Frankfurter Allgemeine Sonntagszeitung, 02. März 2003

José Ramos-Horta: Die Gewalt ist der Preis der Freiheit -Ohne den Willen zum Waffengang droht im Irak ein Friedhofsfriede

Oft erwische ich mich dabei, wie ich zähle, wie viele von uns noch übrig sind. Vor nicht allzu langer Zeit saßen meine beiden noch lebenden Brüder und ich eines Morgens beim Kaffee – und ich zählte wieder: Sieben Brüder und fünf Schwestern waren wir, eine von vielen Großfamilien in diesem kleinen katholischen Land Ost-Timor.
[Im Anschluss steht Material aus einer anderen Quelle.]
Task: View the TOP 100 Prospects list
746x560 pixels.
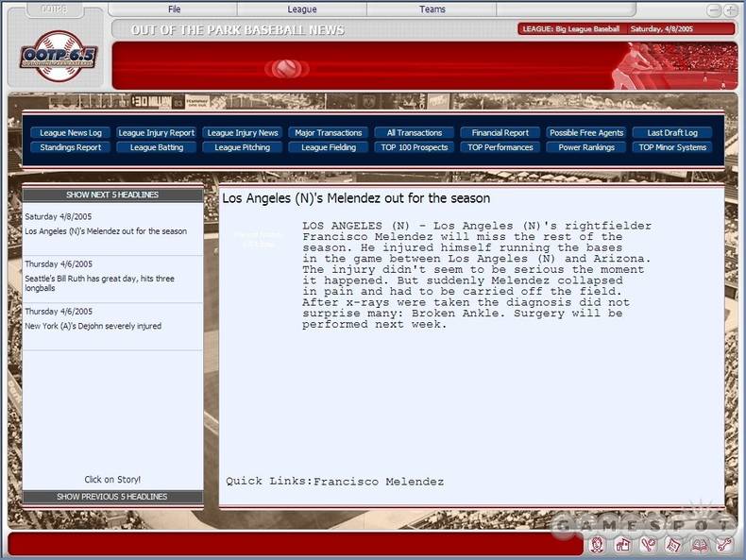Action: click(415, 147)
Einer meiner Brüder starb, als er noch ein Säugling war. Antonio, unser ältester Bruder, starb 1992, weil er keine ausreichende medizinische Hilfe erhielt. Drei Geschwister wurden getötet im langen Konflikt mit Indonesien. Eine jüngere Schwester, Maria Ortencia, starb am 19. Dezember 1978. Die Rakete einer „OV-10 Bronco“ tötete sie. Dieses Propellerflugzeug hatten die Vereinigten Staaten an Indonesien verkauft. Begraben wurde sie auf einem majestätischen Berggipfel. Die einfachen Leute der Gegend kümmerten sich um ihr Grab.
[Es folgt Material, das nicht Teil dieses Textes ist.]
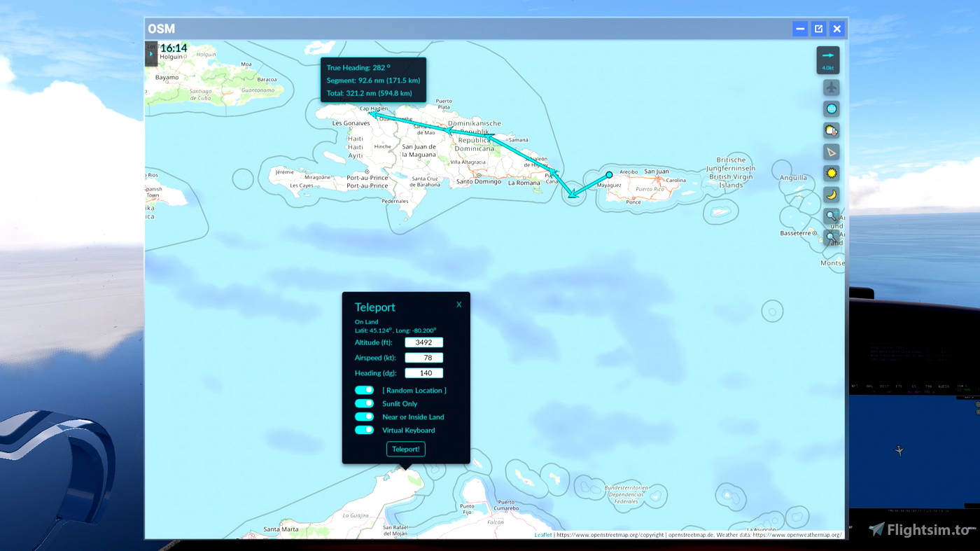This screenshot has width=980, height=551.
Task: Click the wind indicator showing 4.0kt
Action: click(828, 60)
Es zerriß mir fast das Herz, als im vergangenen September ihr provisorisches Grab geöffnet wurde. Ich hatte meine Schwester zuletzt gesehen, da war sie achtzehn Jahre alt. Nach der Exhumierung sah ich, daß der Hinterkopf und eine Gesichtshälfte weggeschossen waren. Sie muß auf der Stelle tot gewesen sein. Wir begruben sie auf dem Friedhof der Hauptstadt Dili. Unsere Brüder Nuno und Guilherme waren 1977 von indonesischen Soldaten erschossen worden. Wir wissen nur wenig über den Ort, wo es passierte – und haben keine Hoffnung, ihre sterblichen Überreste würdevoll bestatten zu können.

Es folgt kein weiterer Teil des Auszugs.